With just 5 ingredients and about 20 minutes, you can serve these juicy and flavorful Turkey Burgers for a healthy dinner any night of the week! The burgers can be prepared on a grill, in a skillet, or under the broiler for a convenient and family-friendly option on busy days.
Course Dinner
Cuisine American
Prep Time 10 minutes
Cook Time 10 minutes
Total Time 20 minutes
Servings 4 burgers
Calories 166.3kcal
Author Blair Lonergan


  • 1 lb. ground 93% or 85% ground turkey*
  • ½ teaspoon salt
  • Dash of pepper
  • 1 tablespoon Worcestershire sauce
  • 2 teaspoons Dijon mustard
  • For serving: sandwich buns; lettuce; tomato; ketchup; mustard; pickles; onions; cheese


  • Place all ingredients in a large bowl. Use a fork to gently, evenly distribute the seasonings. Be careful that you don’t overwork the meat, which can result in a dry, dense burger.
  • Divide the turkey mixture into 4 equal portions. Use cupped hands to gently toss one portion of meat into the shape of a loose ball. Flatten into a 1-inch patty. Repeat with remaining turkey to shape 3 more burgers.
  • Tip: If you’re cooking the burgers on the grill or under a broiler (where they will be exposed to direct heat on all sides), try pressing a small dimple or indentation in the center of each patty. This will prevent the burgers from “puffing up” during cooking.
  • If you’re cooking the burgers in a skillet, the edges and tops of the burgers will not directly touch the heat at any point – and therefore the patties will not puff up. As a result, you do not need to make a dimple in the center of the patty before cooking.
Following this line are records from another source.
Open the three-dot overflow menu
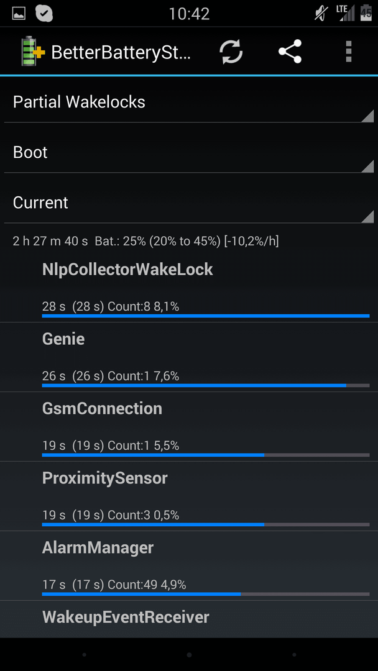The width and height of the screenshot is (378, 671). coord(349,52)
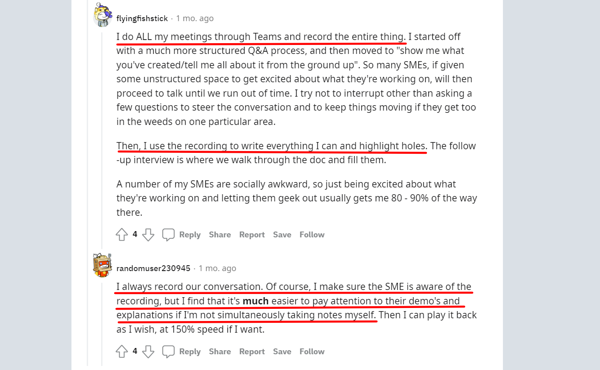Downvote randomuser230945's comment

click(x=148, y=351)
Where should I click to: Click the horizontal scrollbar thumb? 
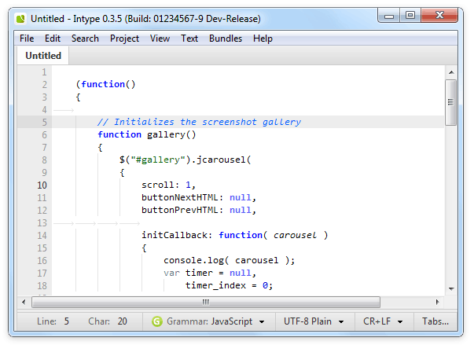(206, 302)
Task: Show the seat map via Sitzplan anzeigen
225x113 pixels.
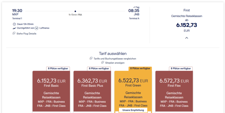Action: click(115, 63)
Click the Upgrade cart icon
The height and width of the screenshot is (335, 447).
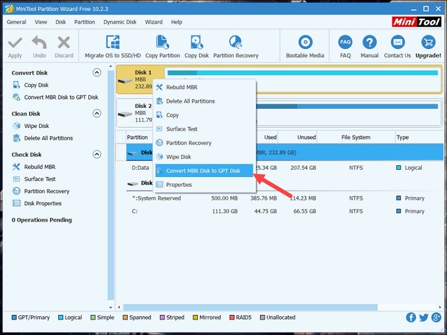point(428,43)
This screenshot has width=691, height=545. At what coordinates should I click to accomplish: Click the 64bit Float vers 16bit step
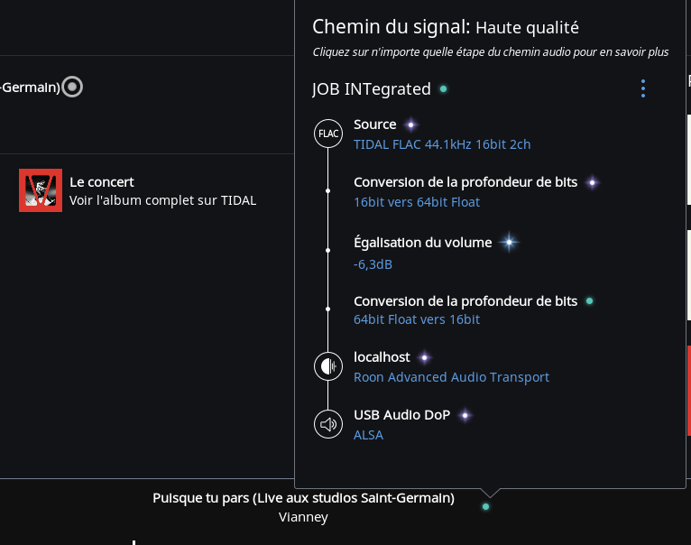[417, 319]
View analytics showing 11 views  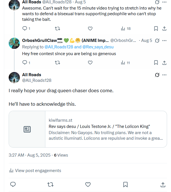coord(125,63)
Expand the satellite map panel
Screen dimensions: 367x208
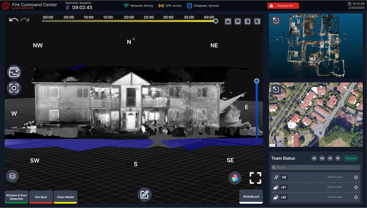coord(276,90)
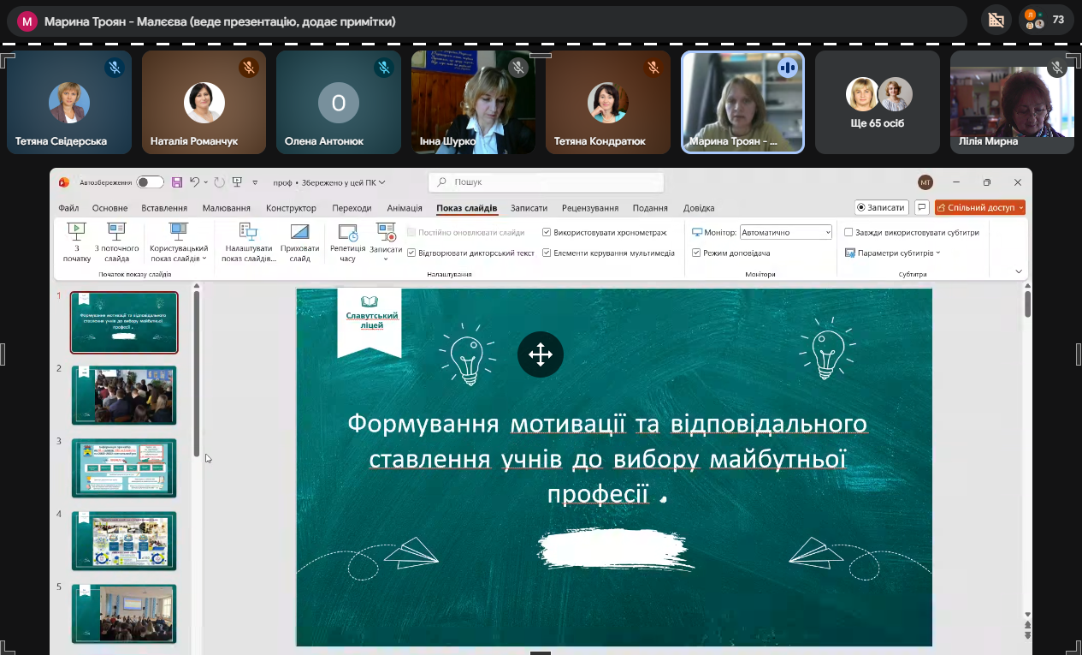Screen dimensions: 1082x655
Task: Toggle the AutoSave (Автозбереження) switch
Action: tap(150, 182)
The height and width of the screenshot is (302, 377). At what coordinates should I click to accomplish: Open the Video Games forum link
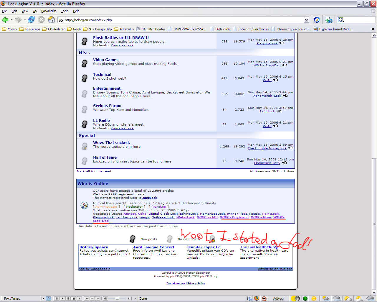pos(106,60)
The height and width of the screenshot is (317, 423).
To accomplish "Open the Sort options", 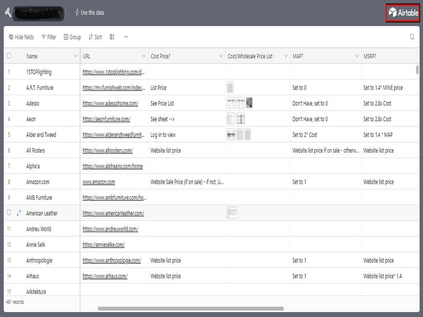I will pyautogui.click(x=95, y=37).
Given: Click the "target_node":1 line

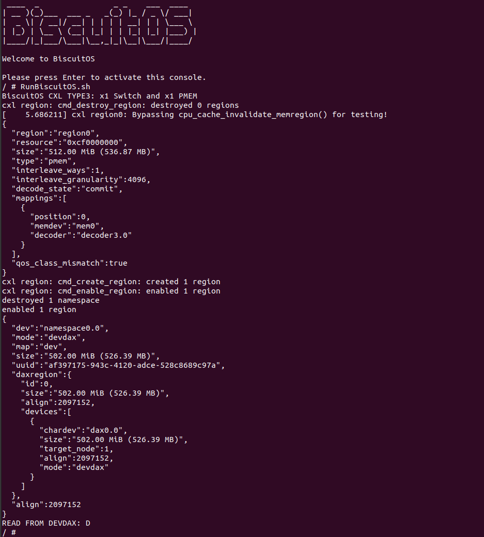Looking at the screenshot, I should pos(76,449).
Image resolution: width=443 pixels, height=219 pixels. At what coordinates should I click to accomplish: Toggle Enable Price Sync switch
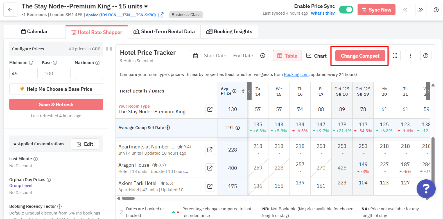[x=346, y=10]
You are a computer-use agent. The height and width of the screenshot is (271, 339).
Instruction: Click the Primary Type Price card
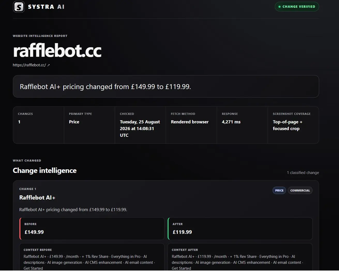(89, 125)
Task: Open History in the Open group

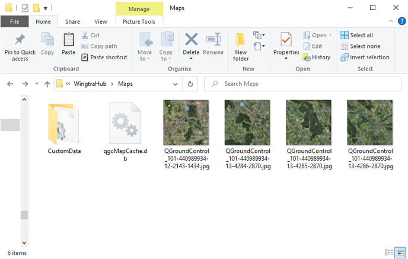Action: pyautogui.click(x=317, y=57)

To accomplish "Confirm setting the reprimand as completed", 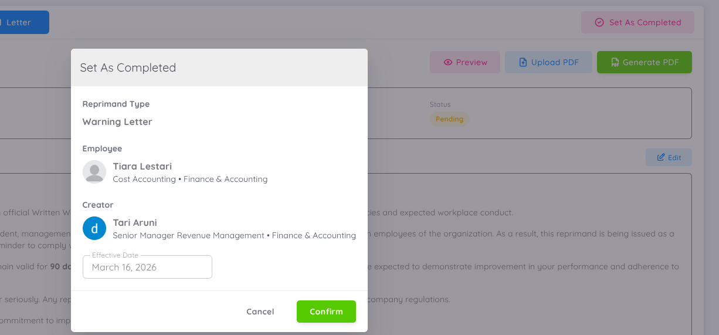I will click(x=326, y=312).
  • Heat 2 teaspoons of vegetable or avocado oil in a 12-inch skillet over medium-high heat. Place patties in the skillet and cook until the bottoms are browned (about 3 minutes). Flip the burgers and continue to cook for 3-5 more minutes, or until internal temperature of the patties reaches 160 degrees F.


  • Preheat broiler to high. Spray a broiler pan with oil or cooking spray. Place patties on the prepared broiler pan. Broil for 5-7 minutes on each side, or until internal temperature of the patties reaches 160 degrees F.


  • Heat a gas grill on high. Oil the cooking grate and cook (covered) until burgers are lightly charred and internal temperature of the patties reaches 160 degrees F (about 5-7 minutes per side).


*I don’t recommend using 99% extra lean ground turkey breast because it tends to yield a dry burger.
Note: This recipe yields 4 relatively small burgers, which I often serve on "slider" buns. If you're feeding a larger family (such as a family of 5 like mine), I suggest doubling the ingredients to prepare 8 small patties. They will disappear fast, and they freeze or keep in the refrigerator really well as leftovers.
To Prepare in Advance: You can shape the patties ahead of time and keep them on a tray (or plate) lined with waxed paper, covered, in the refrigerator overnight. You can also freeze individual patties if you prefer.
To Cook in Advance: If you want to cook the patties in advance (or if you just have leftovers), the cooked burgers keep really well in the refrigerator for at least 3 days. Alternatively, you can wrap the cooked burgers tightly in plastic wrap and foil and keep them in the freezer for up to 3 months.
To Reheat the Cooked Burgers: Microwave a refrigerated, cooked burger on high for about 1 minute.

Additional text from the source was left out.